> SELECTED TEXT:
** BEGIN **

These cases pertain to litigation arising in the ordinary
course of business and pending at various appellate
forums/courts. The Company has made a provision of
' 5,319 Lakhs at March 31, 2025 (Previous year ended
March 31, 2024
'4,388 Lakhs) where the management
assessment of a financial outflow is probable.

Pending Litigation

The Company's pending litigations comprise of
claims against the Company primarily by customers
and proceedings pending with tax authorities.
The Company has reviewed all its pending litigations
and proceedings and has adequately provided for
where provisions are required and disclosed the
contingent liability (refer note 1 of Schedule 16
(C)) where applicable, in its financial statements.
The Company does not expect the outcome of these
proceedings to have a material adverse effect on its
financial statements as at March 31, 2025.

5. Actuarial Assumptions

The assumptions used in valuation of liabilities are in accordance with the guidelines and norms issued by the IRDAI
and the Institute of Actuaries of India (IAI) in concurrence with IRDAI.

The actuarial assumptions certified by the Appointed Actuary are as under:

a. In the actuarial valuation all the policies, which were in the books of the Company and where there is a liability
as at March 31, 2025, have been taken into account.

The portfolio consists of Participating,
Non-Participating and Linked segments.

'Participating' segment is further classified in
to the following Lines of Businesses (LoBs):
Individual - Life - Participating, Individual -
Pension - Participating, Group - Pension -
Participating and Individual - VIP - Participating.

'Non-Participating' segment is further
classified in to the following LoBs: Individual

- Life - Non-Participating, Individual

- Pension - Non-Participating, Group
Savings - Non-Participating, Group One
Year Renewable Group Term Assurance
(OYRGTA) - Non-Participating, Group
Other - Non-Participating, Annuity -
Non-Participating (Individual and Group), Health

- Non-Participating (Individual and Group), and
VIP - Non-Participating (Individual and Group).

'Linked' segment is further classified in to the
following LoBs: Individual - Life - Linked, Group
- Linked and Individual - Pension - Linked.

b. In respect of the policies which are likely to get
cancelled during their free-look period, adequate
provision has been made towards the strain that
may arise. Such provision has been made in line
with the company experience and the relevant
provisions in the policy contract(s).

** END **

> MATERIAL:
** BEGIN **

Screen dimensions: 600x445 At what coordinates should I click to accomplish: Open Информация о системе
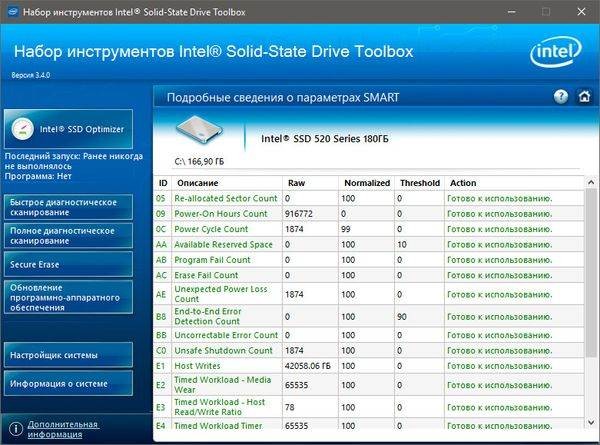point(66,382)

** END **

> WORK TO COMPLETE:
• A. Copy word for word the stretch of the financial notes from "- Pension - Non-Participating, Group" through "(Individual and Group).".
• B. According to the financial notes, which three segments make up the portfolio?

> ANSWER LIST:
• A.
- Pension - Non-Participating, Group
Savings - Non-Participating, Group One
Year Renewable Group Term Assurance
(OYRGTA) - Non-Participating, Group
Other - Non-Participating, Annuity -
Non-Participating (Individual and Group), Health

- Non-Participating (Individual and Group), and
VIP - Non-Participating (Individual and Group).

• B. Participating, Non-Participating and Linked.